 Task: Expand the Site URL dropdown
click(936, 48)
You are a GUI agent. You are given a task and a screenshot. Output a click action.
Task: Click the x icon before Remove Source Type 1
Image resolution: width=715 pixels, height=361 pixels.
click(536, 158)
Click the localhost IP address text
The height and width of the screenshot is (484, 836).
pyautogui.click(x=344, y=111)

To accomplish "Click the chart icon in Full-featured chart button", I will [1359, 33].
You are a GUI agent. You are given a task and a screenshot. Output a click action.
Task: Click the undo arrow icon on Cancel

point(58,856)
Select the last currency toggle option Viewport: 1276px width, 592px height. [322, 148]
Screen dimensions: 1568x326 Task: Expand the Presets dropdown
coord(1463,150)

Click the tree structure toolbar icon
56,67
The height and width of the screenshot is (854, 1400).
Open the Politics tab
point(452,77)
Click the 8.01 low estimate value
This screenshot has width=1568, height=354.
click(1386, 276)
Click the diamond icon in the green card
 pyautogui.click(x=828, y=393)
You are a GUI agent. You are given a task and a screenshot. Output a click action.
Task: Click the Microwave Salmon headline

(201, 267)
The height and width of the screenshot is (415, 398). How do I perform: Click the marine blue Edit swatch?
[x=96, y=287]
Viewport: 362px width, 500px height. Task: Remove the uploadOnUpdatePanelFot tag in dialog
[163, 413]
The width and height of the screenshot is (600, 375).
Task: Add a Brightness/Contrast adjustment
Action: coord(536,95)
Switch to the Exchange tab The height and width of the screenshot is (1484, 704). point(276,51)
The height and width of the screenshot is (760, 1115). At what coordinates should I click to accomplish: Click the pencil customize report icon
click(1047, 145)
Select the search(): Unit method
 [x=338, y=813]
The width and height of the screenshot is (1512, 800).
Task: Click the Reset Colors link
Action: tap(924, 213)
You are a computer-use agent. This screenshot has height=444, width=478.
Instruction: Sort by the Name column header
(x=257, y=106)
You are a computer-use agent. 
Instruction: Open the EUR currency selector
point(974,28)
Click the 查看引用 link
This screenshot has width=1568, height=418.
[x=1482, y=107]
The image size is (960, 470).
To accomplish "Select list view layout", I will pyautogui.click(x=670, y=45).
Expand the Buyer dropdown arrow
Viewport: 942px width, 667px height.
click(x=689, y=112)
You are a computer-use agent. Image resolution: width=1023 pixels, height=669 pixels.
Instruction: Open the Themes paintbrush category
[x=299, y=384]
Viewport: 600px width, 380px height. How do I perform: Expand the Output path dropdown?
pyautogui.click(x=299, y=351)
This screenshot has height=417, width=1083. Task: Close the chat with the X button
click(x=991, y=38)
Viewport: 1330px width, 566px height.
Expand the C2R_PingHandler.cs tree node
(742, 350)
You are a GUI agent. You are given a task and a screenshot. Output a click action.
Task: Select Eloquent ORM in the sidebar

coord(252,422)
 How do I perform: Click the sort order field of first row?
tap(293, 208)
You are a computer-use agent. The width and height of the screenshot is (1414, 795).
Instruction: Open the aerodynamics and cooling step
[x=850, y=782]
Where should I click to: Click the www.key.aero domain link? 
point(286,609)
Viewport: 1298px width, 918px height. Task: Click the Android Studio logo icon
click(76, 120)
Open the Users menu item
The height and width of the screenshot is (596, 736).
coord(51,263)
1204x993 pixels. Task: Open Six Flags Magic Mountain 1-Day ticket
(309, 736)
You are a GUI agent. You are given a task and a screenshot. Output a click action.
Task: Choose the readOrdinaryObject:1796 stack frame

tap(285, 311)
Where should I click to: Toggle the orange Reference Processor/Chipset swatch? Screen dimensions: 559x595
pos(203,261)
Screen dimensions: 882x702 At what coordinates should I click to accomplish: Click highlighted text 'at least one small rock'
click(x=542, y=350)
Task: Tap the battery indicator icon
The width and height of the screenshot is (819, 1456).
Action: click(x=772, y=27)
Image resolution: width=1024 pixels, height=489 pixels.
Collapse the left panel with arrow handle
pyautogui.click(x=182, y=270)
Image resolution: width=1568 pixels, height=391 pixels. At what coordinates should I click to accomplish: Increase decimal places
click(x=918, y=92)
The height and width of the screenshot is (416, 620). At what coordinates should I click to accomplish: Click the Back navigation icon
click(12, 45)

================================

Task to complete:
Filter the records for lines containing the word "computer" and copy each one.

Exercise output:
You are a computer-use agent. This screenshot has height=444, width=478.
You are a computer-use agent. 
You are a computer-use agent. Image resolution: width=1023 pixels, height=669 pixels.
You are a computer-use agent. The width and height of the screenshot is (1414, 795).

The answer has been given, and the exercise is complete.